Les organisations syndicales refusent toute nouvelle baisse du niveau des droits à retraite. Le Medef refuse d’apporter de nouvelles ressources financières. Il ne resterait plus alors qu’un seul levier à faire jouer l’âge de départ à la retraite. Le Medef veut ainsi le porter à 63,5 années dès le 1er janvier 2012. Mais il faut revenir sur l’idée qu’on ne peut pas financer les retraites par répartition en raison des évolutions démographiques. Des mesures de financement existent, comme nous l’avons évoqué plus haut pour l’Agirc. A plus long terme, le Conseil d’orientation des retraites (Cor) a lui-même démontré qu’il est possible de financer, à l’horizon 2040, des retraites au même niveau que celles de 2000, sans pour autant empêcher le pouvoir d’achat des populations actives de progresser. Par ailleurs, l’ugict-Cgt propose de raisonner en termes de carrière complète pour ouvrir le droit à la retraite dès soixante ans. Serait « complète » une carrière qui ne comporte, entre la fin du secondaire et soixante ans, que des périodes de travail, d’inactivité subie ou des temps de formation, initiale et continue. D ’où notre revendication de « validation des années d’études, également portée par des organisations étudiantes comme l’Unef. Enfin, du point de vue de l’âge de départ à la retraite, les régimes de retraite complé- mentaire présentent aussi une situation particulière. Ils fonctionnent avec l’Agff, un dispositif qui permet de financer les départs à taux plein entre soixante et soixante-cinq ans dans ces deux régimes. Ce dispositif est en permanence menacé. L’accord conclu en mars 2009 entre les partenaires sociaux a certes reconduit l’Agff, sous la pression des fortes mobilisations sociales du premier trimestre, mais jusqu’au 31 décembre de cette année seulement. Les négociations Agirc-Arrco dc 2010 seront donc déterminantes, tant pour l’âge de départ à la retraite que pour le niveau des futurs droits, mais aussi pour la confiance de l’encadrement dans le système par répartition.

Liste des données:

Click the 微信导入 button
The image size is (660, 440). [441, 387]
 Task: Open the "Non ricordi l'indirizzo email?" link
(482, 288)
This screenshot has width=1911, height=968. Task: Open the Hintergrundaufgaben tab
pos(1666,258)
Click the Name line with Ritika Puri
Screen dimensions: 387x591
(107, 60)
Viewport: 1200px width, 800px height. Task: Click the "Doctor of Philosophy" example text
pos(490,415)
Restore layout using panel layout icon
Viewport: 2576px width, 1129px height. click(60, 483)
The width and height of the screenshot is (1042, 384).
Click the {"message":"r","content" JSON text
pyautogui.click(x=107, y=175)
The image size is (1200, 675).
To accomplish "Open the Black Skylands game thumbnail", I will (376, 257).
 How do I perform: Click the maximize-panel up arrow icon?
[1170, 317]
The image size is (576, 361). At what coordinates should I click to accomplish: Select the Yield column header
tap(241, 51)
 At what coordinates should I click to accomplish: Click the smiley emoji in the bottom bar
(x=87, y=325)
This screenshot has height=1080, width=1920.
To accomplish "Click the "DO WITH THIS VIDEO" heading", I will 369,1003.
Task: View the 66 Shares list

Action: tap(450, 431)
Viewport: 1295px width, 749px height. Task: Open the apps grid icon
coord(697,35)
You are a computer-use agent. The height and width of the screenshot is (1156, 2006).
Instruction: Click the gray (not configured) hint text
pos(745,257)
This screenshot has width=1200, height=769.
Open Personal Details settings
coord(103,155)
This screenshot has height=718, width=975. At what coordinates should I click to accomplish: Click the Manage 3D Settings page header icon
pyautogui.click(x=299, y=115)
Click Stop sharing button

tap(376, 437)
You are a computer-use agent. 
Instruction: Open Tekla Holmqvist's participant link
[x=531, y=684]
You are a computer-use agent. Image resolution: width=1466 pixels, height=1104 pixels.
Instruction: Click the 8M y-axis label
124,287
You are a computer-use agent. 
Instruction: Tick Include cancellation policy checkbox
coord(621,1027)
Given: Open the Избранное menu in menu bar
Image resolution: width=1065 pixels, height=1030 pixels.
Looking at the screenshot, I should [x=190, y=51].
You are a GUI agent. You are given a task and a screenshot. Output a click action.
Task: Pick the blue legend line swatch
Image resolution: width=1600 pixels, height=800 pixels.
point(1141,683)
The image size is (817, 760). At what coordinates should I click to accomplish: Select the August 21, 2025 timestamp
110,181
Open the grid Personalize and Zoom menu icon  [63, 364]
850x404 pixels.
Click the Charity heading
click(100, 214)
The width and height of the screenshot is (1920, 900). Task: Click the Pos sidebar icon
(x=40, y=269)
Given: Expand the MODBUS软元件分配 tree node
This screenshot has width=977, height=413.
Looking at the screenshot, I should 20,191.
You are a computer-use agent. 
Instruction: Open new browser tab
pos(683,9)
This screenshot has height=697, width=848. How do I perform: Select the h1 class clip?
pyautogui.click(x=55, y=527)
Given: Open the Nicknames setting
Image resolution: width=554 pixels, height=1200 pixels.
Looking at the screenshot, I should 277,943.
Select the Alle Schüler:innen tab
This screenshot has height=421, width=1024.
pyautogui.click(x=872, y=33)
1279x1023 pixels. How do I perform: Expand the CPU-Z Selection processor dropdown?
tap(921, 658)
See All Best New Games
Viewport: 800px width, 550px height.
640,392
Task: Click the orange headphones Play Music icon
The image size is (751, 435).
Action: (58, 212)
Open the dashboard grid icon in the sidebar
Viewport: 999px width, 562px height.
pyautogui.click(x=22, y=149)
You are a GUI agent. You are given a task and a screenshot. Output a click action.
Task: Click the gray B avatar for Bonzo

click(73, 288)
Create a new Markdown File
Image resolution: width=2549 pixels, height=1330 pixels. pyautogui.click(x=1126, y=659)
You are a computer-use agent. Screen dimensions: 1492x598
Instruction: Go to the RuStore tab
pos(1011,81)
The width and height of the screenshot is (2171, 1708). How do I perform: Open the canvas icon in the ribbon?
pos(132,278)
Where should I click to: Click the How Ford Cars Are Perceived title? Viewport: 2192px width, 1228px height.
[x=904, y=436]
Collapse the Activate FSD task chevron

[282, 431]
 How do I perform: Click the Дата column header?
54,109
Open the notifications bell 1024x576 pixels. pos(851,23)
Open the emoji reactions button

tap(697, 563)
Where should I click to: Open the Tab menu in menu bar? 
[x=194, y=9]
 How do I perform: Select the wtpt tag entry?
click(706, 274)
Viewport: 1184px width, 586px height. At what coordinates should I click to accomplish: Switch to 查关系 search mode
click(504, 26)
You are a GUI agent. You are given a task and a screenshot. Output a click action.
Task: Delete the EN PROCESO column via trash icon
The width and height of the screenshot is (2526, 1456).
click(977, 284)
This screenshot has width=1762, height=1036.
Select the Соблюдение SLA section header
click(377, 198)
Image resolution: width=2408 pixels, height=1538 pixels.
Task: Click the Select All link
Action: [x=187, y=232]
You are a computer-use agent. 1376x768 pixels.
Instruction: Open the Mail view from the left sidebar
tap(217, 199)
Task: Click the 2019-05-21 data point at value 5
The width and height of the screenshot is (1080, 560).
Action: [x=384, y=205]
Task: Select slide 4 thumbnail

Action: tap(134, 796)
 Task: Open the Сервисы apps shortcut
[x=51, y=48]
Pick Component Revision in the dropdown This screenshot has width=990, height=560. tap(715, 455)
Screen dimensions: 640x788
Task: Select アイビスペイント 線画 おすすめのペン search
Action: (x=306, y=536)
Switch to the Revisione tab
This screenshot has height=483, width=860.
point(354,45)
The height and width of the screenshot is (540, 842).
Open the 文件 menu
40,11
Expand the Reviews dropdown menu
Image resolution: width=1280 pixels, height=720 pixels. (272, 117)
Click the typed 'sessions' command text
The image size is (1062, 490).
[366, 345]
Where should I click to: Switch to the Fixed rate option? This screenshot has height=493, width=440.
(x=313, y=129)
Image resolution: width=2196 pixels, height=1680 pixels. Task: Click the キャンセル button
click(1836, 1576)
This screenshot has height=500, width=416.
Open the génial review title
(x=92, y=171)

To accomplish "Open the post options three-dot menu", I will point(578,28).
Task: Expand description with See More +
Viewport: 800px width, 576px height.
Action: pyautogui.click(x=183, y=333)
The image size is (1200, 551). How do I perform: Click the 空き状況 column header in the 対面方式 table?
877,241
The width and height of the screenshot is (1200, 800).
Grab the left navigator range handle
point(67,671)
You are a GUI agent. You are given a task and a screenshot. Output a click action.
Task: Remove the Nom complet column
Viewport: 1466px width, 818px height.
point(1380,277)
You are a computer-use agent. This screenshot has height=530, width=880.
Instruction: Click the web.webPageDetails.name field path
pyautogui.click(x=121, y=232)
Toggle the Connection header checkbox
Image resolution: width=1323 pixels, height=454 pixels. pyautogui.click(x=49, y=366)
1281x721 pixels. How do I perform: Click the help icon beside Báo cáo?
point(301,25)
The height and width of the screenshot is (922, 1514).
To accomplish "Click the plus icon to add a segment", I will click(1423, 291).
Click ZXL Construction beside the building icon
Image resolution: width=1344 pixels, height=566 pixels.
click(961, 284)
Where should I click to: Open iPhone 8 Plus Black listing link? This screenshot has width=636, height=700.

## VOTRE TÂCHE
D'après le texte sur les retraites, à quel âge le Medef veut-il porter le départ à la retraite dès le 1er janvier 2012 ? Les items proviennent d'une autre source.

## TÂCHE TERMINÉE
À 63,5 années.